Material for the task:

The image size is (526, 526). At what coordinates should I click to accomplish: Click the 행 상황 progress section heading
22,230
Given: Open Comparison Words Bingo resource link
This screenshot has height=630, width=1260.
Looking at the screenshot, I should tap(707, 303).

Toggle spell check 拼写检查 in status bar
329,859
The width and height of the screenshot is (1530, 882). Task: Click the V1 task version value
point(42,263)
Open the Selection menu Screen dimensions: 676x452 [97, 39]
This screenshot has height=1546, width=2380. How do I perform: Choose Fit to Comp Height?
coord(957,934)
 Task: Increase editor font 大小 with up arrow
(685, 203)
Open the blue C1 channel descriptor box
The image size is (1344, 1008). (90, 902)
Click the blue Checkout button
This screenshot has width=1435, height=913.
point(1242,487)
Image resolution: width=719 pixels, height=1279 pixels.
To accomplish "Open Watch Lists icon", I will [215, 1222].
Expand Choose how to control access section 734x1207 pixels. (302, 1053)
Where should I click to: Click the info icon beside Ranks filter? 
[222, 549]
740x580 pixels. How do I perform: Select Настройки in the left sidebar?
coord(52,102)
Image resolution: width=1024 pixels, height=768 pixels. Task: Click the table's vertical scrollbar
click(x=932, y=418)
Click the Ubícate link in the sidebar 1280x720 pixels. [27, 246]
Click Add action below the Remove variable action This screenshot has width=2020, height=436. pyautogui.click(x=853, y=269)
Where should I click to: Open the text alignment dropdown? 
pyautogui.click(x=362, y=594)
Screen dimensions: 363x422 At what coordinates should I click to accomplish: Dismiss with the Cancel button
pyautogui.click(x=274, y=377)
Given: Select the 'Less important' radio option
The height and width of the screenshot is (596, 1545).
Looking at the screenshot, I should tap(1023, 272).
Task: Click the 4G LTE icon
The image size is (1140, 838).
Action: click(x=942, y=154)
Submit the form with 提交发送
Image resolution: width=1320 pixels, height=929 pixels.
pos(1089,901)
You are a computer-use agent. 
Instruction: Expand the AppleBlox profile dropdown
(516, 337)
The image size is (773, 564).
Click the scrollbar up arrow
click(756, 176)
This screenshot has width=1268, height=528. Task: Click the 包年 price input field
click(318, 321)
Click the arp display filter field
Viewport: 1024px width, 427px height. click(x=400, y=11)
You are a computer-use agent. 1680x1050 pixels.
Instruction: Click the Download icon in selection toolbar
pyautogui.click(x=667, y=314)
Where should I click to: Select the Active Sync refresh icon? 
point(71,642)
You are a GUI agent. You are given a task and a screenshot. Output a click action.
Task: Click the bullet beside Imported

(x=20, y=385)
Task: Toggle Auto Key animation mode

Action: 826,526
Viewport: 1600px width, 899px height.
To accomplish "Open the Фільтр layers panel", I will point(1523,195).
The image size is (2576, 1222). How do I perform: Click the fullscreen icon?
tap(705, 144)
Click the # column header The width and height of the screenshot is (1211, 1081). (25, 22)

Instructions for the task: Reproduce verbatim the records from the line with "Click the Ubícate" to the line with "pyautogui.click(x=667, y=314)", inclusive of both.

Correct result:
Click the Ubícate link in the sidebar 1280x720 pixels. [27, 246]
Click Add action below the Remove variable action This screenshot has width=2020, height=436. pyautogui.click(x=853, y=269)
Where should I click to: Open the text alignment dropdown? 
pyautogui.click(x=362, y=594)
Screen dimensions: 363x422 At what coordinates should I click to accomplish: Dismiss with the Cancel button
pyautogui.click(x=274, y=377)
Given: Select the 'Less important' radio option
The height and width of the screenshot is (596, 1545).
Looking at the screenshot, I should tap(1023, 272).
Task: Click the 4G LTE icon
The image size is (1140, 838).
Action: click(x=942, y=154)
Submit the form with 提交发送
Image resolution: width=1320 pixels, height=929 pixels.
pos(1089,901)
You are a computer-use agent. 
Instruction: Expand the AppleBlox profile dropdown
(516, 337)
The image size is (773, 564).
Click the scrollbar up arrow
click(756, 176)
This screenshot has width=1268, height=528. Task: Click the 包年 price input field
click(318, 321)
Click the arp display filter field
Viewport: 1024px width, 427px height. click(x=400, y=11)
You are a computer-use agent. 1680x1050 pixels.
Instruction: Click the Download icon in selection toolbar
pyautogui.click(x=667, y=314)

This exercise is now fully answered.